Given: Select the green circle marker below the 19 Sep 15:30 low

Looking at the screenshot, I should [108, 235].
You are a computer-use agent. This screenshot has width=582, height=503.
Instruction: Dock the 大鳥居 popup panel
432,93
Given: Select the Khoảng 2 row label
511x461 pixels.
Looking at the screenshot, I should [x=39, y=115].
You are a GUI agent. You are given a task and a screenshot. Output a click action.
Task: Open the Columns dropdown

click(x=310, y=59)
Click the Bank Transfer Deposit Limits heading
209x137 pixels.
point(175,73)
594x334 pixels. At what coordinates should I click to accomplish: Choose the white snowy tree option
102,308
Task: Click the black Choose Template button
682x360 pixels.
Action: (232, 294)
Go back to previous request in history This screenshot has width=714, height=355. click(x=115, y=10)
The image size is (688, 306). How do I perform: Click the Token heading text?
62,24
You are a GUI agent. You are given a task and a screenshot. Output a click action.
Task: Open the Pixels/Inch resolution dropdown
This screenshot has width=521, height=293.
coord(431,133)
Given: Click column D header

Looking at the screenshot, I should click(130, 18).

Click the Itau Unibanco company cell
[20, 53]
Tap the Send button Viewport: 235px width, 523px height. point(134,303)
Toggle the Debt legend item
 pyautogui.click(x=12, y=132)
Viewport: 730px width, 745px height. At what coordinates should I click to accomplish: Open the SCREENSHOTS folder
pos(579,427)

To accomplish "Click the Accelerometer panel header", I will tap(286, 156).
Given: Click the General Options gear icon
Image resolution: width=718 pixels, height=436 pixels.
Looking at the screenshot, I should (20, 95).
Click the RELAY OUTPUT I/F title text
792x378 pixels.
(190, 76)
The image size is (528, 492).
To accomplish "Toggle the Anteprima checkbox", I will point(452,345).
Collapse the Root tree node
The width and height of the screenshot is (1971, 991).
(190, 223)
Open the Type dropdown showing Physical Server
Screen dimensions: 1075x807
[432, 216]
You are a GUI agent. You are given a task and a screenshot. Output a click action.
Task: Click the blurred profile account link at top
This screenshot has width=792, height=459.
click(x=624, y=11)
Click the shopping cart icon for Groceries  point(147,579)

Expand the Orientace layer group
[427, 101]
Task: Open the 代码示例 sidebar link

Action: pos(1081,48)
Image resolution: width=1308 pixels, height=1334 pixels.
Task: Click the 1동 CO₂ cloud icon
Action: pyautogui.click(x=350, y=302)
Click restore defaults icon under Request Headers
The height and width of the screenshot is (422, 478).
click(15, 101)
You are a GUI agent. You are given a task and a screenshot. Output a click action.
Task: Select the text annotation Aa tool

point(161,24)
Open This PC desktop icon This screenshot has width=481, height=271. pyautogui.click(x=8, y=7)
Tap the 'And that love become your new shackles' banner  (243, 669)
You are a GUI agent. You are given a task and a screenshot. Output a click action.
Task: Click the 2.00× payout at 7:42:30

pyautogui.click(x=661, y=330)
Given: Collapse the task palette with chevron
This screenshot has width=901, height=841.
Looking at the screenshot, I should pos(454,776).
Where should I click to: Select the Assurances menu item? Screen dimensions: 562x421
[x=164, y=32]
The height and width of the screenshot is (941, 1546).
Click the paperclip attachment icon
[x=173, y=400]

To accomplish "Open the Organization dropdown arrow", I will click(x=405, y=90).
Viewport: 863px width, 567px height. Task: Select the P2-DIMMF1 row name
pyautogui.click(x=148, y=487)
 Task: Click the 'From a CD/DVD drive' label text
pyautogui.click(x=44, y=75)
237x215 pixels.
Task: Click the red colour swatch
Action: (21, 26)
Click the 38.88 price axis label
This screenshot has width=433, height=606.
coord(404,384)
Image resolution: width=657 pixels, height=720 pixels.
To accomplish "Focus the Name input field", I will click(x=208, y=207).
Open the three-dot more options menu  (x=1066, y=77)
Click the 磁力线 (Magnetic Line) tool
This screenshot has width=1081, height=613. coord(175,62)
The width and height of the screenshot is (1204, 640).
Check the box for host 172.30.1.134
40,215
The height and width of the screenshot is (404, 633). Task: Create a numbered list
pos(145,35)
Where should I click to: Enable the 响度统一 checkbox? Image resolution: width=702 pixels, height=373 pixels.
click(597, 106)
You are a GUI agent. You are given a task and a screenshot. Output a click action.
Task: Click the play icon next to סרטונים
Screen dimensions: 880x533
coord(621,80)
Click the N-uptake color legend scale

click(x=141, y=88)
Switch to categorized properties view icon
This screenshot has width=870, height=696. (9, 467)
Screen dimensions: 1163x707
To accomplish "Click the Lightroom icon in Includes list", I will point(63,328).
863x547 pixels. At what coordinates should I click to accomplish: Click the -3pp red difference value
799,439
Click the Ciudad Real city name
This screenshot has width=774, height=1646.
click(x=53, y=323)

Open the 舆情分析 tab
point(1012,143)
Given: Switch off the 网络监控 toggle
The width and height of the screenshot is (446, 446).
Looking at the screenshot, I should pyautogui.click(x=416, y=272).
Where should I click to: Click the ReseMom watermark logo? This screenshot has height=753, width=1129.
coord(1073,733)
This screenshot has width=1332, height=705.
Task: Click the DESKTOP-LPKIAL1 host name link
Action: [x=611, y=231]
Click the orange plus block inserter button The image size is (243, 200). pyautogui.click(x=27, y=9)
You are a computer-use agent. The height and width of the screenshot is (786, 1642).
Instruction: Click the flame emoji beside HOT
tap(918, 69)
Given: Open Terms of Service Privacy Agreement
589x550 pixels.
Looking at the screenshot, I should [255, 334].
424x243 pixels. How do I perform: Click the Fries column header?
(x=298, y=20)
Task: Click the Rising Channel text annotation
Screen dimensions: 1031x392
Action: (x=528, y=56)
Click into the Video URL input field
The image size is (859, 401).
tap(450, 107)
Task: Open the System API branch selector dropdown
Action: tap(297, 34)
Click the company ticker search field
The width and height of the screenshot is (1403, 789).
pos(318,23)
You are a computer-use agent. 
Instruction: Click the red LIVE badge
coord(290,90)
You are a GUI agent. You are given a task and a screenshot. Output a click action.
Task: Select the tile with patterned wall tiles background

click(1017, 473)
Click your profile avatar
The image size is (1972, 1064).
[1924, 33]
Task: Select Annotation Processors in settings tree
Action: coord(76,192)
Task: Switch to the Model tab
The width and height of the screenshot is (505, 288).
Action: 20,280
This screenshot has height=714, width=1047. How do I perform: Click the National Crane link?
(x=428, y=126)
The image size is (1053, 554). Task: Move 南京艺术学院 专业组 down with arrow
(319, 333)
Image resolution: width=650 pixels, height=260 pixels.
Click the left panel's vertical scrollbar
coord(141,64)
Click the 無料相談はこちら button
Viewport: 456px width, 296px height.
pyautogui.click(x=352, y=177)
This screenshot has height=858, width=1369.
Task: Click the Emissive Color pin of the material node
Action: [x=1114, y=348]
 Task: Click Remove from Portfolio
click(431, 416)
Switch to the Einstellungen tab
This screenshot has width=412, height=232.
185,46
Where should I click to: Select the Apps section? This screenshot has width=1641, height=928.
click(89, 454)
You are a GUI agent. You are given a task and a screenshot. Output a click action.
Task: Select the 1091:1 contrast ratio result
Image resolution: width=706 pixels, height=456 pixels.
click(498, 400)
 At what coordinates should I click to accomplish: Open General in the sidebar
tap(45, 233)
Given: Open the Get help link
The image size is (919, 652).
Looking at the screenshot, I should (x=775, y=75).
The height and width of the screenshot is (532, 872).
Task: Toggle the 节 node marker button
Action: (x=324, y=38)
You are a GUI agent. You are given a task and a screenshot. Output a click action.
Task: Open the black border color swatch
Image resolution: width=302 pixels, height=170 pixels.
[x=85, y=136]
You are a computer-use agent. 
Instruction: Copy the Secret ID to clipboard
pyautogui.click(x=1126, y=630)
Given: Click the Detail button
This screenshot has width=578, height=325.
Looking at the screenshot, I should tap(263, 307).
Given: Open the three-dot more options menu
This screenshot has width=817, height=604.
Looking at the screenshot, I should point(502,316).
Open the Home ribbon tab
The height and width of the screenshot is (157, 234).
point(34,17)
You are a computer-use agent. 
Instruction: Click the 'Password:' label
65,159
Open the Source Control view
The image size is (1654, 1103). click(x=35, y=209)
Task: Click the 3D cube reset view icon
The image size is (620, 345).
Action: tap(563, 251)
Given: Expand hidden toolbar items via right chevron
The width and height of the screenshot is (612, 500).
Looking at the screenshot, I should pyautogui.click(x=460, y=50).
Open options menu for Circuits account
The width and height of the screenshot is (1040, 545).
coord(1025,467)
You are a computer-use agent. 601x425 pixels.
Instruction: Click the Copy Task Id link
━━━━━━━━━━━━━━━━━━━━━━━━━━━━━━
TASK DIRECTIONS: Copy the items above word for word, from the very first line down through the line that contains "will tap(286, 156).".

RESPONSE BELOW:
Given: Select the green circle marker below the 19 Sep 15:30 low

Looking at the screenshot, I should [108, 235].
You are a computer-use agent. This screenshot has width=582, height=503.
Instruction: Dock the 大鳥居 popup panel
432,93
Given: Select the Khoảng 2 row label
511x461 pixels.
Looking at the screenshot, I should [x=39, y=115].
You are a GUI agent. You are given a task and a screenshot. Output a click action.
Task: Open the Columns dropdown

click(x=310, y=59)
Click the Bank Transfer Deposit Limits heading
209x137 pixels.
point(175,73)
594x334 pixels. At what coordinates should I click to accomplish: Choose the white snowy tree option
102,308
Task: Click the black Choose Template button
682x360 pixels.
Action: (232, 294)
Go back to previous request in history This screenshot has width=714, height=355. click(x=115, y=10)
The image size is (688, 306). How do I perform: Click the Token heading text?
62,24
You are a GUI agent. You are given a task and a screenshot. Output a click action.
Task: Open the Pixels/Inch resolution dropdown
This screenshot has width=521, height=293.
coord(431,133)
Given: Click column D header

Looking at the screenshot, I should click(130, 18).

Click the Itau Unibanco company cell
[20, 53]
Tap the Send button Viewport: 235px width, 523px height. point(134,303)
Toggle the Debt legend item
 pyautogui.click(x=12, y=132)
Viewport: 730px width, 745px height. At what coordinates should I click to accomplish: Open the SCREENSHOTS folder
pos(579,427)

To accomplish "Click the Accelerometer panel header", I will tap(286, 156).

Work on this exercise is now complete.